Debt costs you far more than the income your brokerage account generates. Therefore, it makes sense to use some or all of the cash to pay down debt.

Other wealthy people have other problems. They are paying too aggressively on low-interest mortgages, wasting money that could have been invested in stocks.

The same principles apply. The cost of borrowing a 4% mortgage is lower than the potential interest you could earn by investing that money.

poor estate planning

Many hidden millionaires don’t consider themselves wealthy, so they don’t bother writing an inheritance plan.

“A lot of people say, ‘Estate planning is for rich people. I’m not that rich,'” Reed says.

Estate planning includes medical and financial instructions during your lifetime, as well as what happens to your assets after your death. According to research from Trust & Will, less than half of Americans have any sort of estate plan in place.

“Everyone needs an estate plan, even if it’s just a basic will,” says Spencer List, a certified financial planner in Dallas.

poor financial planning

Similarly, a hidden millionaire may not see the point in consulting a financial advisor.

However, there is a reason why wealthy people hire financial planners.

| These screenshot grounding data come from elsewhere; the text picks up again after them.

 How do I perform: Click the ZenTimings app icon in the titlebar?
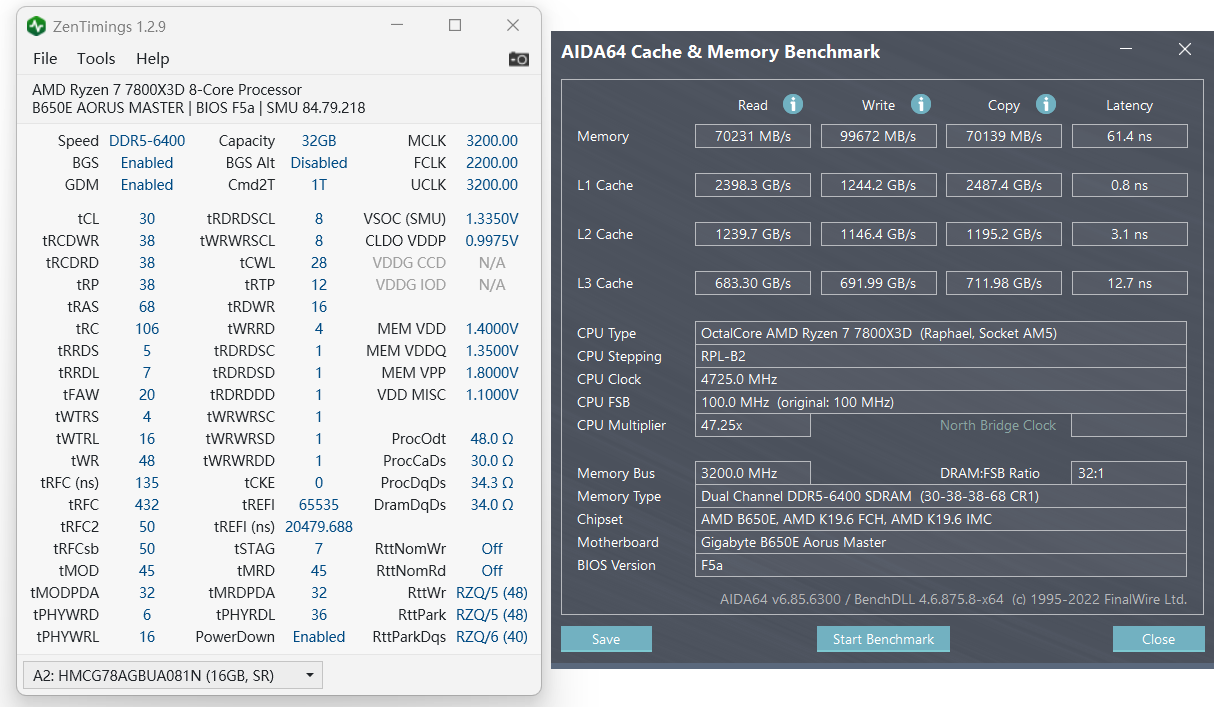(37, 24)
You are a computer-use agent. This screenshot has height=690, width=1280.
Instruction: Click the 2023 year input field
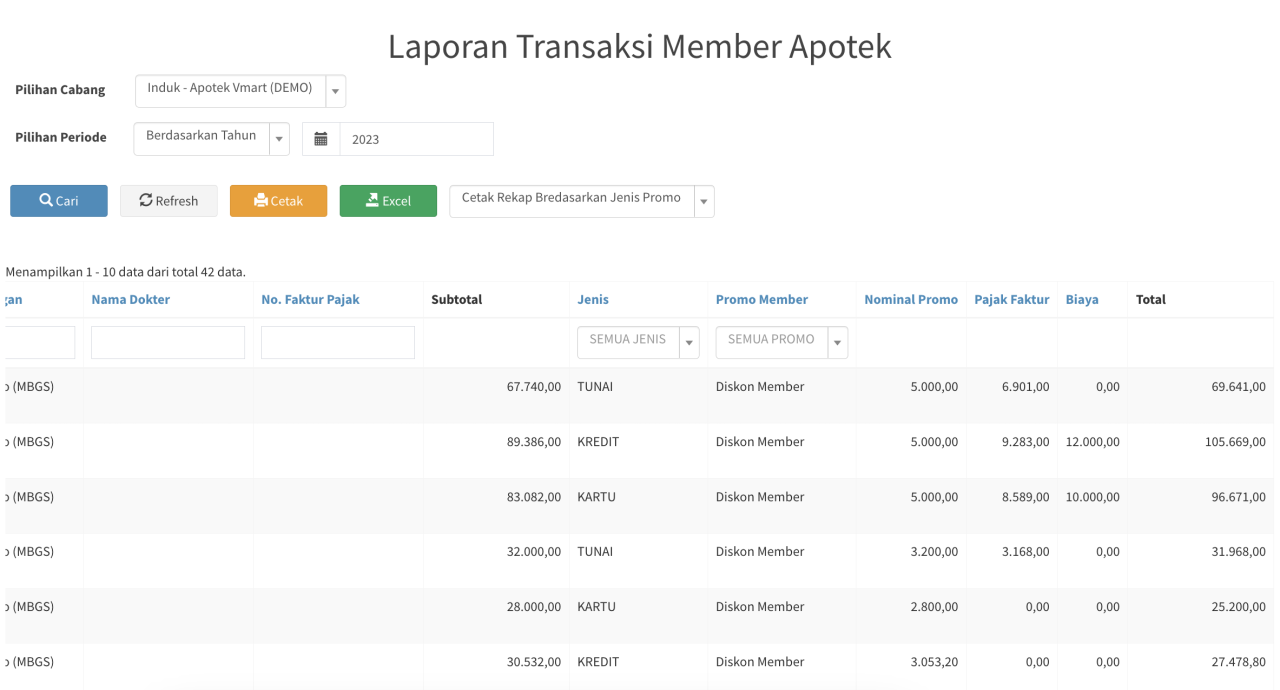pos(417,139)
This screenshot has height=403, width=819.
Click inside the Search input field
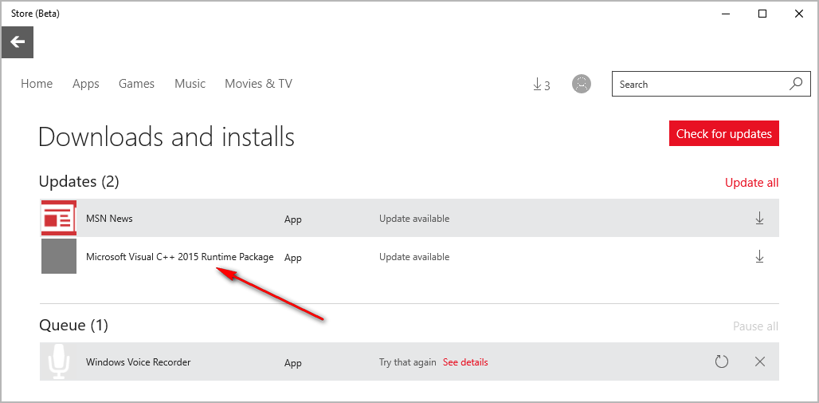pos(700,85)
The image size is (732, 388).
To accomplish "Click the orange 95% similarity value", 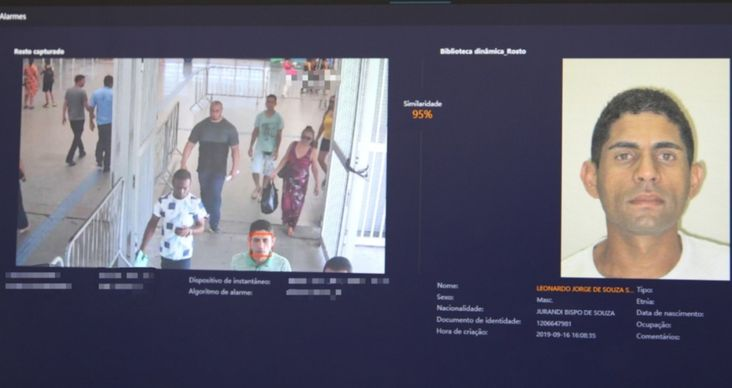I will pyautogui.click(x=422, y=114).
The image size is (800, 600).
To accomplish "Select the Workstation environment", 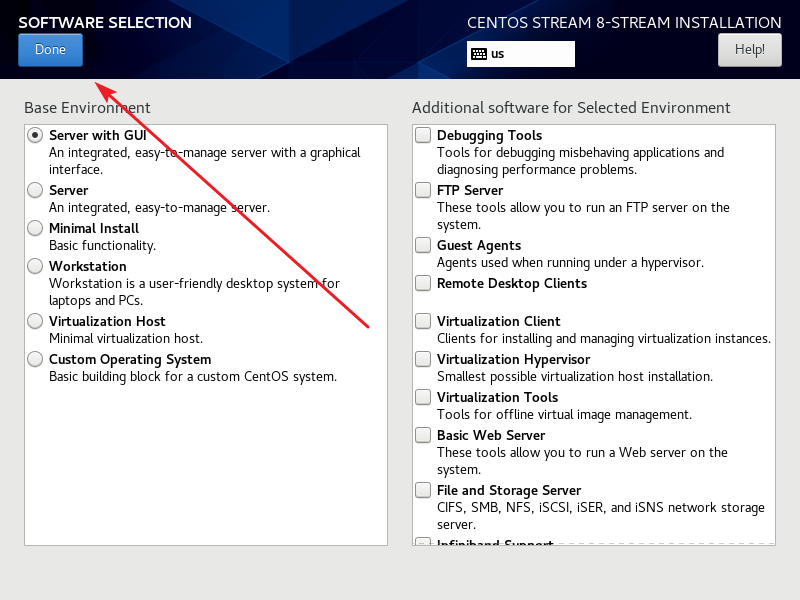I will tap(35, 266).
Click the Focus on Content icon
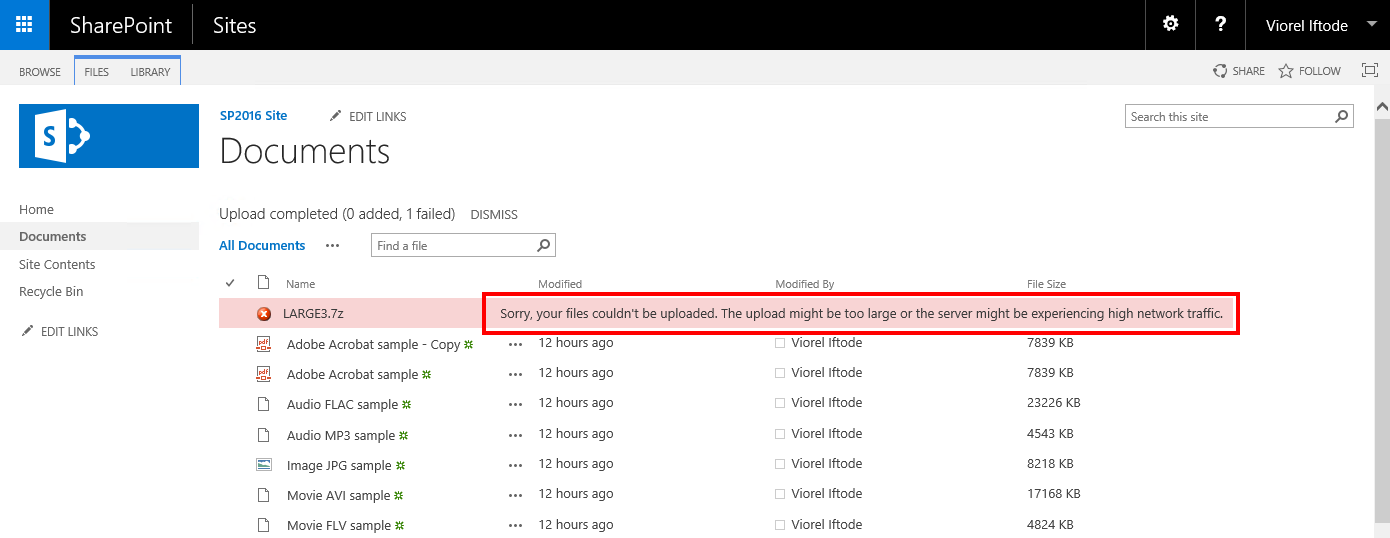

A professional can help you solve all the above problems. This will help you invest your assets and prepare for retirement.

Don’t want to spend money on an advisor?

“Try to find someone who will do a one-time look at your finances and do it for a fixed fee,” says Dan Caplinger, contributing analyst and financial planning expert at The Motelly Fool.

This encounter may lead to a long-term relationship.

unnecessary frugality

And then there’s the economic blunder that Michigan CFP’s Crum calls “bag lady syndrome.”

Some of our clients have saved millions of dollars, enough to retire. But they continue to work and are reluctant to spend.

“They’re spending $50,000 a year,” she says. They can easily spend $100,000 a year. ”

Liz Windisch, a certified financial planner in Denver, says of related concerns:

When a household has hundreds of thousands of dollars in home equity, the family must decide whether to use that equity for retirement. This decision could reduce reliance on retirement savings.

“If you’re looking to sell, you may not need to put that much money into your retirement account,” she says.